What to work on —
Only one stretch of the data below is needed. Output the lines from the one with "Linux Mint (77, 1906)" up to and including the one with "Events (217, 2429)", exactly as they stand.
*** Extracted material ***
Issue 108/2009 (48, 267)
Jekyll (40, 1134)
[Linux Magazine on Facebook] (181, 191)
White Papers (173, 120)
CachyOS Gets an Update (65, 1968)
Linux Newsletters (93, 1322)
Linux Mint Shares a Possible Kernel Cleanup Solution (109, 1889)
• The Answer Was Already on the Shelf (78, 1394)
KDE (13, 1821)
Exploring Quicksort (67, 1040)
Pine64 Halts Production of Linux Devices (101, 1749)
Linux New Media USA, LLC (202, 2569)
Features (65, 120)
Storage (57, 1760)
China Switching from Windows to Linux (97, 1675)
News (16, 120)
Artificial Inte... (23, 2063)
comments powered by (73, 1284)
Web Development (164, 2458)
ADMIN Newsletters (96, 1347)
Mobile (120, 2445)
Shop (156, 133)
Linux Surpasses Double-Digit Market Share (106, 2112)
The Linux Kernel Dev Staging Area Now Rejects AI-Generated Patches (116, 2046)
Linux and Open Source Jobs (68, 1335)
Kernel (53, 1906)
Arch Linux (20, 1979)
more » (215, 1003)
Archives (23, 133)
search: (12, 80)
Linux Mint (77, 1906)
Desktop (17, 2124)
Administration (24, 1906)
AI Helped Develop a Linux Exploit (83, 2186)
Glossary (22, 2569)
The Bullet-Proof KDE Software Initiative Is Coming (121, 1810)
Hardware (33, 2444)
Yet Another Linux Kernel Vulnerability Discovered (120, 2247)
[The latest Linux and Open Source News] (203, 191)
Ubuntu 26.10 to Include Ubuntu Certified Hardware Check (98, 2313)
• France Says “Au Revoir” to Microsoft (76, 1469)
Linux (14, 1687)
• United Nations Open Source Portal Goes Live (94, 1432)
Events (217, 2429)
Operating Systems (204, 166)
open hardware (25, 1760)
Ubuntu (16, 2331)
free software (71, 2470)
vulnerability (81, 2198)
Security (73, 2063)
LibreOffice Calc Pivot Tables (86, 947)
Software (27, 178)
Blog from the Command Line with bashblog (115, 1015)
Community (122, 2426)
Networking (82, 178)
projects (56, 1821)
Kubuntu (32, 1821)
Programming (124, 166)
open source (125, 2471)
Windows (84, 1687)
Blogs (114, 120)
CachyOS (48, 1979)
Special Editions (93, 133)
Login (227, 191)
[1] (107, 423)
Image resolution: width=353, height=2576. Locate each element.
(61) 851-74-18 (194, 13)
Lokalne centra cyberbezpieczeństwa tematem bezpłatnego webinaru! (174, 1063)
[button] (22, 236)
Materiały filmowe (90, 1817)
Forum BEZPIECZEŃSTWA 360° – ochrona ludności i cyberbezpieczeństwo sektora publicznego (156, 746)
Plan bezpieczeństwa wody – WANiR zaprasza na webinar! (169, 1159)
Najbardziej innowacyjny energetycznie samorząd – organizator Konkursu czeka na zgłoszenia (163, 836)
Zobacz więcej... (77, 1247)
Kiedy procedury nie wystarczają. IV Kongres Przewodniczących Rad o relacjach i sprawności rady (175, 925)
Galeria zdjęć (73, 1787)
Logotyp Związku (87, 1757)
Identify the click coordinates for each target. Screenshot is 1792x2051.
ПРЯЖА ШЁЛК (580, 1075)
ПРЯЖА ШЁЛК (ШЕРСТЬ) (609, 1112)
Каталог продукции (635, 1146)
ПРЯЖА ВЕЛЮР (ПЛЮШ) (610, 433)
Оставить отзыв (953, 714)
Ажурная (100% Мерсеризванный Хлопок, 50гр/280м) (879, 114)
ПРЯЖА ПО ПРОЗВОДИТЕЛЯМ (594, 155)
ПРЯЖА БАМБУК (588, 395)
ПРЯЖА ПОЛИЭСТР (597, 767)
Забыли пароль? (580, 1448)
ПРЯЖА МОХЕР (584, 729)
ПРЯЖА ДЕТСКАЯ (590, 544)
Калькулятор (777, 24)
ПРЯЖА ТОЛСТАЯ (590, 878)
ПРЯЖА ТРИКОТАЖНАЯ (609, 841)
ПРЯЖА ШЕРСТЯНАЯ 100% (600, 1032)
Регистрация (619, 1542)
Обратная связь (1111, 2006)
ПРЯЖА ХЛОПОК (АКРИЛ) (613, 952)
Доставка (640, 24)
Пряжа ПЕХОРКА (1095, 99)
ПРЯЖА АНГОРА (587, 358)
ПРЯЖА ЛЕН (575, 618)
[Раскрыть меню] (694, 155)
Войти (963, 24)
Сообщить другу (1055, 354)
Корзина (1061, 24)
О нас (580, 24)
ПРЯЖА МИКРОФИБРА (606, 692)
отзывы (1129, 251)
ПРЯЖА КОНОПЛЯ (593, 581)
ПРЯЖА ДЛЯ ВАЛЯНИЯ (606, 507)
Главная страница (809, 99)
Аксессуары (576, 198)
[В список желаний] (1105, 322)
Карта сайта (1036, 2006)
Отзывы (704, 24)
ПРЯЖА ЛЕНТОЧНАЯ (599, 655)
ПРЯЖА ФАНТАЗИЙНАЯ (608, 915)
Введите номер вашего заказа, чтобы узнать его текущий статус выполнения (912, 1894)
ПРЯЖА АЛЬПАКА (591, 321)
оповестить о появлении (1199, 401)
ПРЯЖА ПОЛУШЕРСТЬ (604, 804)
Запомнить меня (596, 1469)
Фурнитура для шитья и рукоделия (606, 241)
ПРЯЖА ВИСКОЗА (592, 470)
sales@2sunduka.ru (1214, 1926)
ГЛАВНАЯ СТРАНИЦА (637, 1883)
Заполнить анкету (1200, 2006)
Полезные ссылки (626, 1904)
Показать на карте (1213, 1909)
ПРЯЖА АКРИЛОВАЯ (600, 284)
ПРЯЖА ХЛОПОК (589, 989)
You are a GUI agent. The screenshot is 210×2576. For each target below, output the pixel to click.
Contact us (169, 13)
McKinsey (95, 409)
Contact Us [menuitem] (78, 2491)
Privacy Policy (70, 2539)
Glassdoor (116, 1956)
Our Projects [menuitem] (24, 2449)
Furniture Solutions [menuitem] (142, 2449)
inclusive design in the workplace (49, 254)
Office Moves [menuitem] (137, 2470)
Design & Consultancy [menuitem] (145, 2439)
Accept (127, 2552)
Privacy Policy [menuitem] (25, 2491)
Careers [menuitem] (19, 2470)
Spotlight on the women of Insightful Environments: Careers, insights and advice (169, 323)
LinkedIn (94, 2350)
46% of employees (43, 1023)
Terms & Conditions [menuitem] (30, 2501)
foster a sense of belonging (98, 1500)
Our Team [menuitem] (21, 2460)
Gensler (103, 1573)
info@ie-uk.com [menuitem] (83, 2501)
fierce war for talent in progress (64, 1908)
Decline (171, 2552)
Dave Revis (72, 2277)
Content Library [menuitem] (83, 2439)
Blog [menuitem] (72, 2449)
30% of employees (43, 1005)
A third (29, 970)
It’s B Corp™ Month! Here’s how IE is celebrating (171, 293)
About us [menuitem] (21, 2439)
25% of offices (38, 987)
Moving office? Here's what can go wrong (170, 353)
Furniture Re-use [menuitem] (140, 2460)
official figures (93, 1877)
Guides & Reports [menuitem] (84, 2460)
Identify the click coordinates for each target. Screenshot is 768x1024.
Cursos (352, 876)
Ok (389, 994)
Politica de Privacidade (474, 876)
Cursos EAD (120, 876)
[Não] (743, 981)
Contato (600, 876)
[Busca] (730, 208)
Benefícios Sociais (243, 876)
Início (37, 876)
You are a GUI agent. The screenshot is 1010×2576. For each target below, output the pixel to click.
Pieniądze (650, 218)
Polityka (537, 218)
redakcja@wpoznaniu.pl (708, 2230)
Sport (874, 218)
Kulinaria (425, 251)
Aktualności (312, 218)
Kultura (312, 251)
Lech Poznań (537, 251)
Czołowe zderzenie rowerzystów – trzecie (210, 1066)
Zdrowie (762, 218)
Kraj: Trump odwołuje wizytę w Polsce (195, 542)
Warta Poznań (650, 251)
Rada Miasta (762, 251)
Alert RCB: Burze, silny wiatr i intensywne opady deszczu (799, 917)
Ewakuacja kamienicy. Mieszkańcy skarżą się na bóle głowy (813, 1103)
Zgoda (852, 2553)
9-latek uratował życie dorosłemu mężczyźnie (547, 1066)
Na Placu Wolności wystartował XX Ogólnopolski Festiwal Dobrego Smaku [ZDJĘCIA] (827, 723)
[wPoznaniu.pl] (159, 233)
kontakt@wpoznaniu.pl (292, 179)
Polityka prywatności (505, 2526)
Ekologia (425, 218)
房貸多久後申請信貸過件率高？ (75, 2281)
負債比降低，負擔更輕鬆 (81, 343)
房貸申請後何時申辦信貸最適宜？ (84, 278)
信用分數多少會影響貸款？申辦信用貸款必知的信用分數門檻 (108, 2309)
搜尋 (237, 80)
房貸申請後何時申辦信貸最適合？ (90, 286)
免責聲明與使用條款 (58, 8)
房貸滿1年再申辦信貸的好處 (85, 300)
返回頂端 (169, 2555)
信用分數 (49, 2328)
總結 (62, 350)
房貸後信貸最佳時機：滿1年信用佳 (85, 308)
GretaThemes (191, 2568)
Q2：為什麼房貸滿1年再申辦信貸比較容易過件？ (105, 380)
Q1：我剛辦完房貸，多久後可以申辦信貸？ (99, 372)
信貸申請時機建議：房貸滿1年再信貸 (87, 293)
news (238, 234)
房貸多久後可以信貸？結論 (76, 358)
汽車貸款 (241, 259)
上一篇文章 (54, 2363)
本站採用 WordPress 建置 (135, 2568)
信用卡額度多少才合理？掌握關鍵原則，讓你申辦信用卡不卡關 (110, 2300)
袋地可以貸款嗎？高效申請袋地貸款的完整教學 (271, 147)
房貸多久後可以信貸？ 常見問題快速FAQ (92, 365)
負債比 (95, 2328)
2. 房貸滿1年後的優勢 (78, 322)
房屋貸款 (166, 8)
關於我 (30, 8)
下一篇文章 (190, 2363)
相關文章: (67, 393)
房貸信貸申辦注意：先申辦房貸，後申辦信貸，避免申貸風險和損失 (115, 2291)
*** End of Extracted material ***
Output below —
Linux Mint (77, 1906)
Desktop (17, 2124)
Administration (24, 1906)
AI Helped Develop a Linux Exploit (83, 2186)
Glossary (22, 2569)
The Bullet-Proof KDE Software Initiative Is Coming (121, 1810)
Hardware (33, 2444)
Yet Another Linux Kernel Vulnerability Discovered (120, 2247)
[The latest Linux and Open Source News] (203, 191)
Ubuntu 26.10 to Include Ubuntu Certified Hardware Check (98, 2313)
• France Says “Au Revoir” to Microsoft (76, 1469)
Linux (14, 1687)
• United Nations Open Source Portal Goes Live (94, 1432)
Events (217, 2429)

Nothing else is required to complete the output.